Overlay a decile plot on a fit plot

This section shows how to overlay a decile plot on the fit plot. The fit plot shows the observed values of the response (Y) for each value of the explanatory variable (X). You can create a decile fit plot as follows:

  1. Bin the X values into 10 bins by using the deciles of the X variable as cut points. In SAS, you can use PROC RANK for this step.
  2. For each bin, compute the mean Y value and a confidence interval for the mean. At the same time, compute the mean of each bin, which will be the horizontal plotting position for the bin. In SAS, you can use PROC MEANS for this step.
  3. Overlay the fit plot with the 10 confidence intervals and mean values for Y. You can use PROC SGPLOT for this step.
/* 1. Assign each obs to a decile for X */
proc rank data=Have out=Decile groups=10 ties=high;
   var x;           /* variable on which to group */
   ranks Decile;    /* name of variable to contain groups 0,1,...,k-1 */
run;
 
/* 2. Compute the mean and the empirical proportions (and CI) for each decile */
proc means data=Decile noprint;
   class Decile;
   types Decile;
   var y x;
   output out=DecileOut mean=YMean XMean 
          lclm=yLower uclm=yUpper;  /* only compute limits for Y */
run;
 
/* 3. Create a fit plot and overlay the deciles. */
data All;
   set Have DecileOut; 
run; 
 
title "Decile Plot";
title2 "Observed and Predicted Response versus Explanatory";
proc sgplot data=All noautolegend;
   reg x=x y=y / nomarkers CLM alpha=0.1 name="reg";
   scatter x=xMean y=YMean / yerrorlower=yLower yerrorupper=yUpper 
           name="obs" legendlabel="Mean Y and 90% CI" markerattrs=GraphData2;
   fringe x / transparency=0.5;
   xaxis label="x" values=(0 to 4.5 by 0.5) valueshint;
   yaxis label="y" offsetmin=0.05;
   keylegend "reg" "obs" / position=NW location=inside across=1;
run;

The graph is shown at the top of this article. I use the FRINGE statement to display the locations of the X values at the bottom of the plot. The graph indicates that the model might be misspecified. The mean Y values for the first three deciles are all above the predicted value from the model. For the next six deciles, the mean Y values are all below the model's predictions. This kind of systematic deviation from the model can indicate that the model is missing an important component. In this case, we know that the true response is cubic whereas the model is linear.

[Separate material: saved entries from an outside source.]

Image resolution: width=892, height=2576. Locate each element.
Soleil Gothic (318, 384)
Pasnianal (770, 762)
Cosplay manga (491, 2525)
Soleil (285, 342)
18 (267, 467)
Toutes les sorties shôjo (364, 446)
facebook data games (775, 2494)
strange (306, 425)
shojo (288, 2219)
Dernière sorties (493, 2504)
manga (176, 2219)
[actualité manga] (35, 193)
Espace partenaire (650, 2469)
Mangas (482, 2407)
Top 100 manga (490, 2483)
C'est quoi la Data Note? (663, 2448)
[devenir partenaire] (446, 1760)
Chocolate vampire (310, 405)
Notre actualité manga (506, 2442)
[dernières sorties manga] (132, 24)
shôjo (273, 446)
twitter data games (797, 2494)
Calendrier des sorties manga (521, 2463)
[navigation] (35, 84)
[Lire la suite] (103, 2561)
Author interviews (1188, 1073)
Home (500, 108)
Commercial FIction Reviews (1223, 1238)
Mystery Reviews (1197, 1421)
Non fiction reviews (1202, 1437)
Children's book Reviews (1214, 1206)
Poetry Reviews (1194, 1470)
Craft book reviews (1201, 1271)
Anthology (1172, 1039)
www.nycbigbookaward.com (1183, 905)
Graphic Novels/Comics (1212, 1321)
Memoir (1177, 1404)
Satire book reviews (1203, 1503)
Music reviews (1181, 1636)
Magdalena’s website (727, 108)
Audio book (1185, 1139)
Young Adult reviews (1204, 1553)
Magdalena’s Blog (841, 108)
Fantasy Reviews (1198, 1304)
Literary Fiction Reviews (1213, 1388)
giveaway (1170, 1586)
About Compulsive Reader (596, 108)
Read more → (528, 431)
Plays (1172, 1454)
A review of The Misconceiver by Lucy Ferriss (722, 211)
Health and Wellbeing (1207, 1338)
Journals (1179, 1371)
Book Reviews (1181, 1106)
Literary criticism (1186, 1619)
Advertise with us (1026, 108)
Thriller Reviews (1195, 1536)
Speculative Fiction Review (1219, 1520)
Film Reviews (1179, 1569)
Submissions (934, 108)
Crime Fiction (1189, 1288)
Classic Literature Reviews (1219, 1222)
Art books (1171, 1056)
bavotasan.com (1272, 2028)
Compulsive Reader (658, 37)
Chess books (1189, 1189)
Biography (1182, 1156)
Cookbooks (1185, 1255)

A decile plot of observed versus predicted response

You can create a fit plot when the model contains a single continuous explanatory variable. If you have multiple explanatory variables, you can assess the model by plotting the observed responses against the predicted responses. You can overlay a decile plot by computing the average observed response for each decile of the predicted response. When you hear someone use the term "decile plot," they are probably referring to this second plot, which is applicable to most regression models.

The SAS program is almost identical to the program in the previous section. The main difference is that you need to create an output data set (FIT) that contains the predicted values (Pred). You then use the Pred variable instead of the X variable throughout the program, as follows:

/* 1. Compute predicted values */
proc reg data=Have noprint;
   model y = x;
   output out=Fit Pred=Pred;
quit;
 
/* 2. Assign each obs to a decile for Pred */
proc rank data=Fit out=Decile groups=10 ties=high;
   var Pred;        /* variable on which to group */
   ranks Decile;    /* name of variable to contain groups 0,1,...,k-1 */
run;
 
/* 3. Compute the mean and the empirical proportions (and CI) for each decile */
proc means data=Decile noprint;
   class Decile;
   types Decile;
   var y Pred;
   output out=DecileOut mean=YMean PredMean 
          lclm=yLower uclm=yUpper;  /* only compute limits for Y */
run;
 
/* 4. Create an Observed vs Predicted plot and overlay the deciles. */
data All;
   set Fit DecileOut; 
run; 
 
title "Decile Plot";
title2 "Observed Response verus Predicted Response";
proc sgplot data=All noautolegend;
   lineparm x=0 y=0 slope=1 / lineattrs=(color=grey pattern=dash) clip; /* add identity line */
   scatter x=PredMean y=YMean / yerrorlower=yLower yerrorupper=yUpper 
           name="obs" legendlabel="Mean Y and 95% CI" markerattrs=GraphData2;
   fringe Pred;
   xaxis label="Predicted Response";
   yaxis label="Observed Response" offsetmin=0.05;
   keylegend "obs" / position=NW location=inside across=1;
run;

The decile plot includes a diagonal line, which is the line of perfect agreement between the model and the data. In a well-specified model, the 10 empirical means of the deciles should be close to the line, and they should vary randomly above and below the line. The decile plot for the misspecified model shows a systematic trend rather than random variation. For the lower 30% of the predicted values, the observed response is higher (on average) than the predictions. When the predicted values, are in the range [29, 32] (the fourth through ninth deciles) the observed response is lower (on average) than the predictions. Thus, the decile plot indicates that the linear model might be missing an important nonlinear effect.

The loess alternative

A general principle in statistics is that you should not discretize a continuous variable unless absolutely necessary. You can often get better insight by analyzing the continuous variable. In accordance with that principle, this section shows how to identify misspecified models by using a loess smoother rather than by discretizing a continuous variable into deciles.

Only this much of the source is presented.